(OBJECTIVE): Reproduce the listing word for word from the line containing "The height and width of the screenshot is (354, 301)." through the end of the listing, including both ends. Omit the pictures from your answer.

— begin GIVEN ENTRIES —

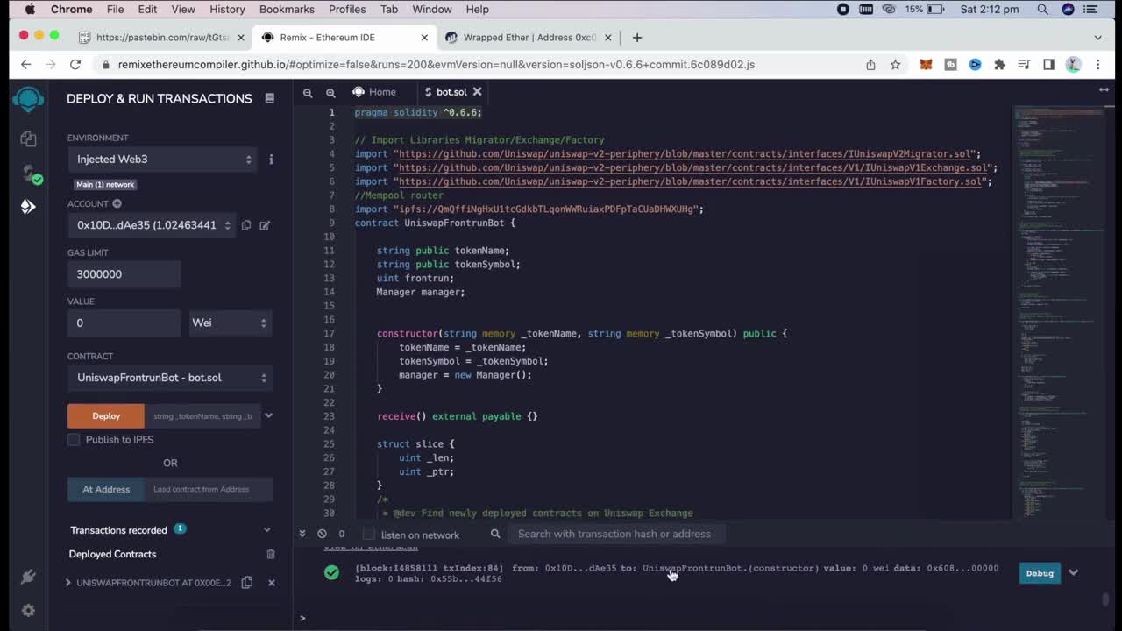
Task: Open the File explorers sidebar panel
Action: click(x=27, y=138)
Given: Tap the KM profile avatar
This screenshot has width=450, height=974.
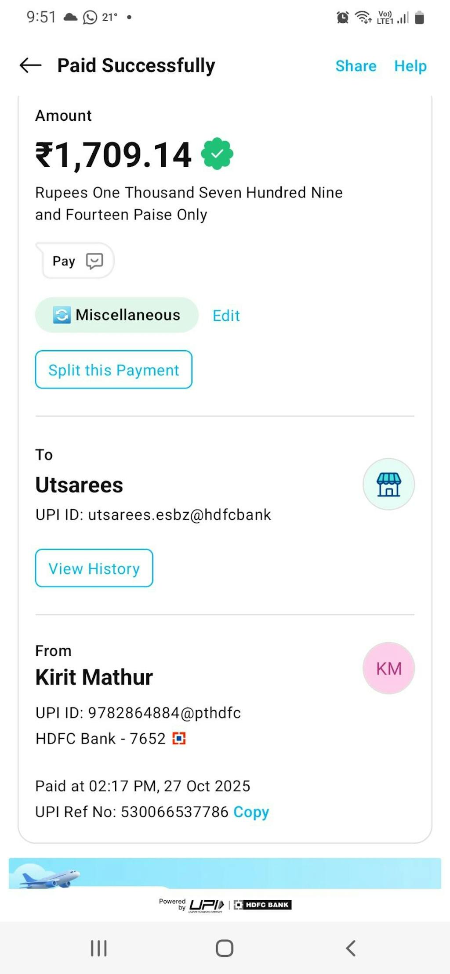Looking at the screenshot, I should [x=388, y=668].
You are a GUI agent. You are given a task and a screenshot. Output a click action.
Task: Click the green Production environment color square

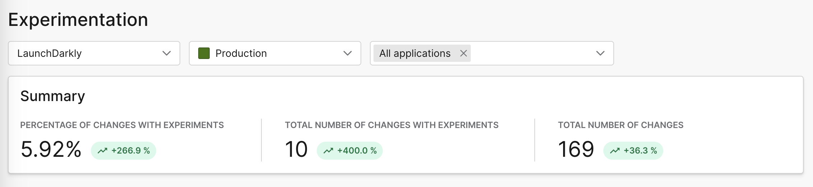pos(204,53)
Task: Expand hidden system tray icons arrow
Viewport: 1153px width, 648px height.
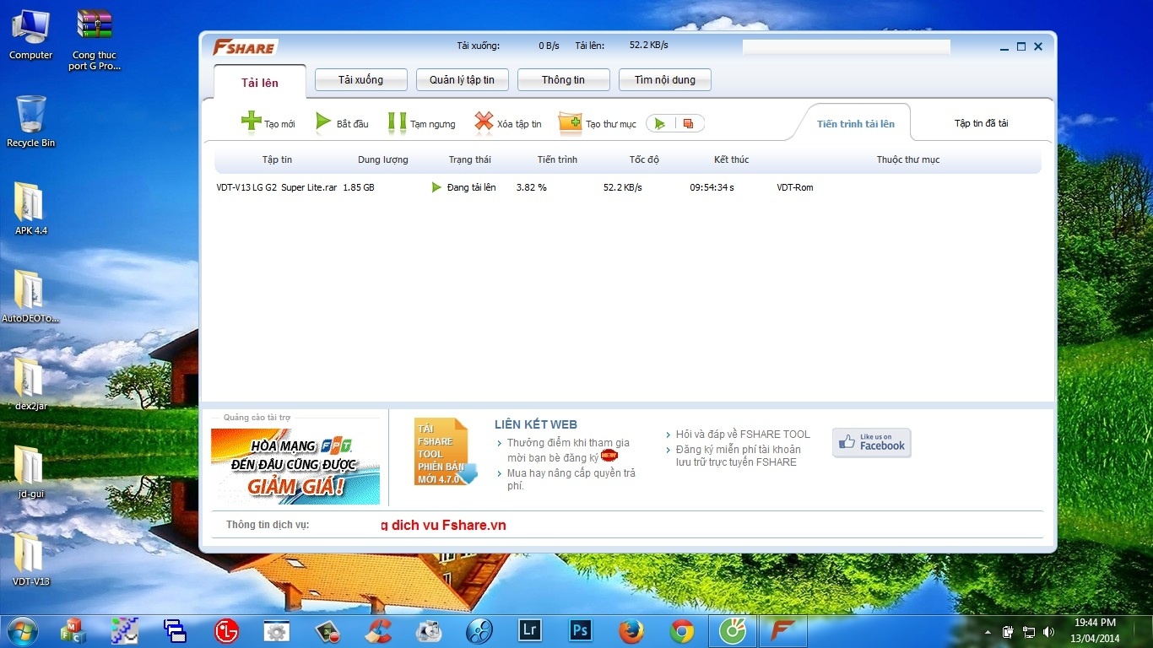Action: click(988, 632)
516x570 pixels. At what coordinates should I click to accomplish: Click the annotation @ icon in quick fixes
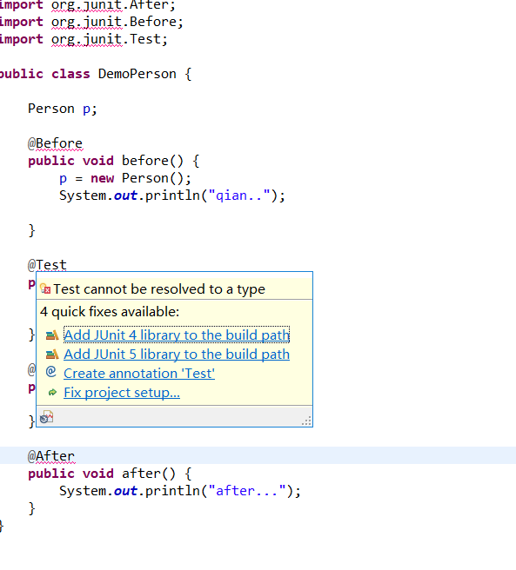[x=51, y=372]
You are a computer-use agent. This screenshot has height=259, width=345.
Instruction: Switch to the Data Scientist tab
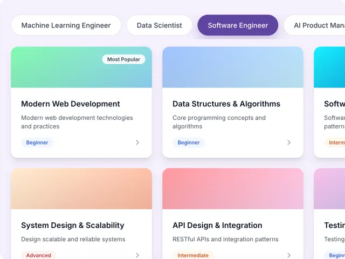[x=160, y=25]
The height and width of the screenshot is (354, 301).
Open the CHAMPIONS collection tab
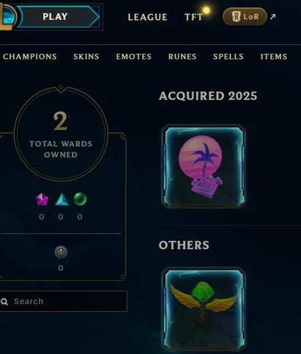point(29,57)
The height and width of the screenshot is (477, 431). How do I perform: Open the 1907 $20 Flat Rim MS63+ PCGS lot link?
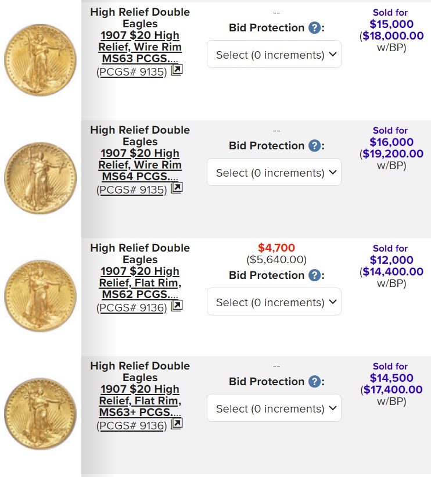tap(140, 401)
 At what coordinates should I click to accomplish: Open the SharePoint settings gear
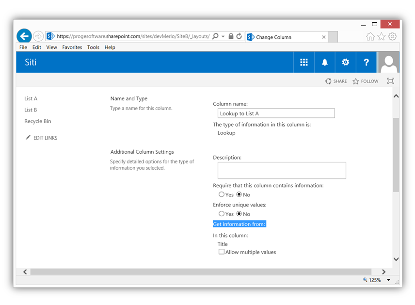pos(345,62)
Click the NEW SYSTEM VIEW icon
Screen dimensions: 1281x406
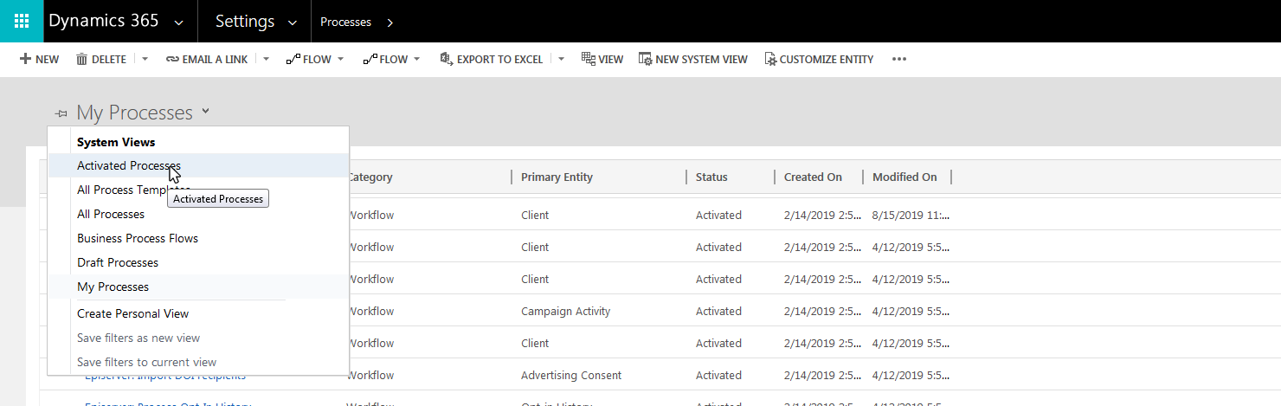click(645, 60)
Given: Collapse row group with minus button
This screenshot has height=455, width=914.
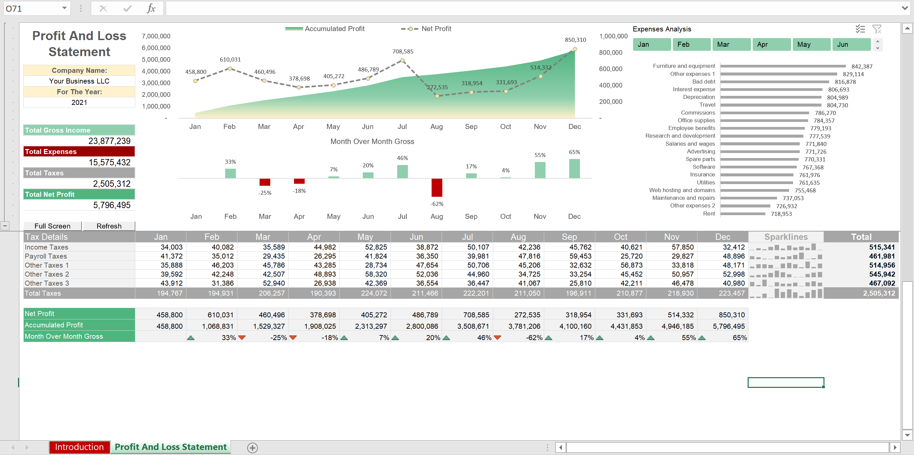Looking at the screenshot, I should click(5, 226).
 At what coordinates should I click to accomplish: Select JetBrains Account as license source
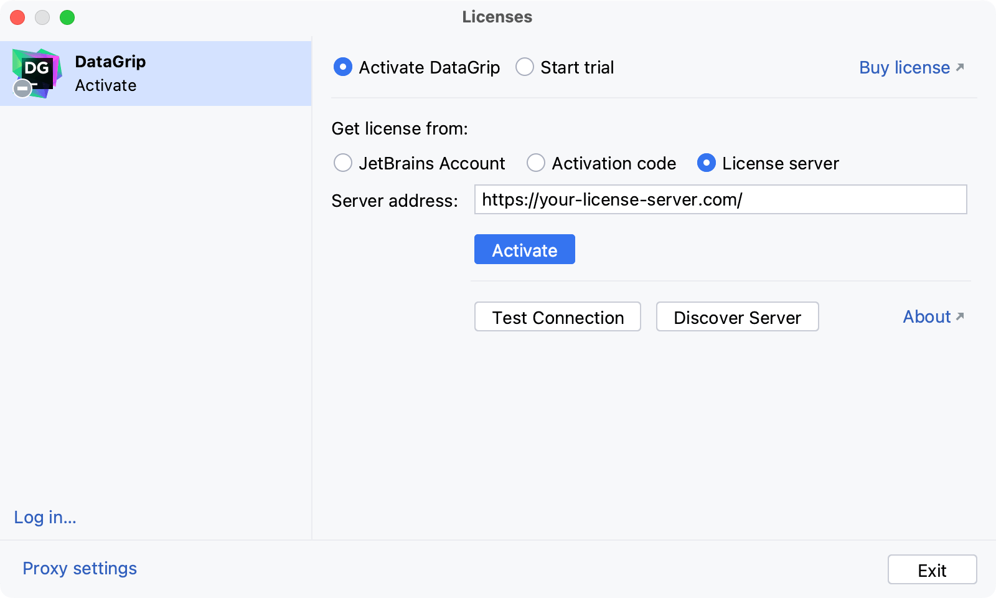342,163
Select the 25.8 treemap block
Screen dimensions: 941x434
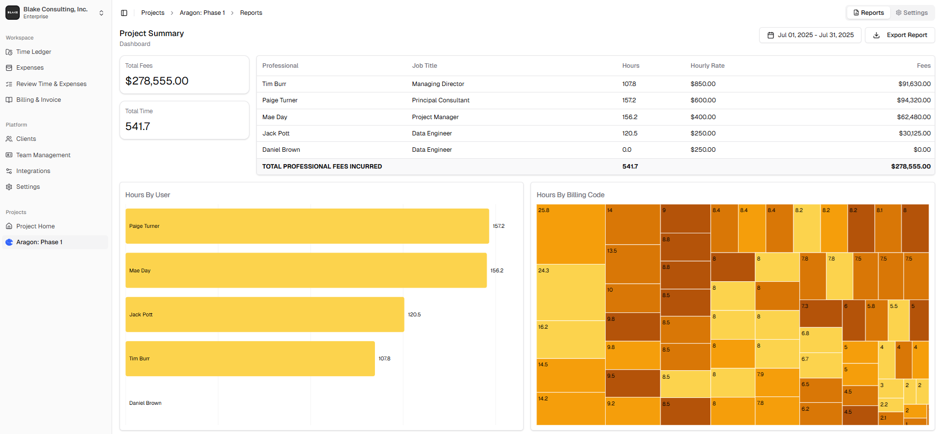coord(571,234)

— end GIVEN ENTRIES —

(RESULT OF THIS EXERCISE):
The height and width of the screenshot is (354, 301).
Open the CHAMPIONS collection tab
point(29,57)
The height and width of the screenshot is (477, 431). How do I perform: Open the 1907 $20 Flat Rim MS63+ PCGS lot link?
tap(140, 401)
 At what coordinates should I click to accomplish: Open the SharePoint settings gear
pos(345,62)
Click the NEW SYSTEM VIEW icon
Screen dimensions: 1281x406
click(645, 60)
Given: Collapse row group with minus button
This screenshot has height=455, width=914.
Looking at the screenshot, I should click(5, 226).
 At what coordinates should I click to accomplish: Select JetBrains Account as license source
342,163
Select the 25.8 treemap block
Screen dimensions: 941x434
coord(571,234)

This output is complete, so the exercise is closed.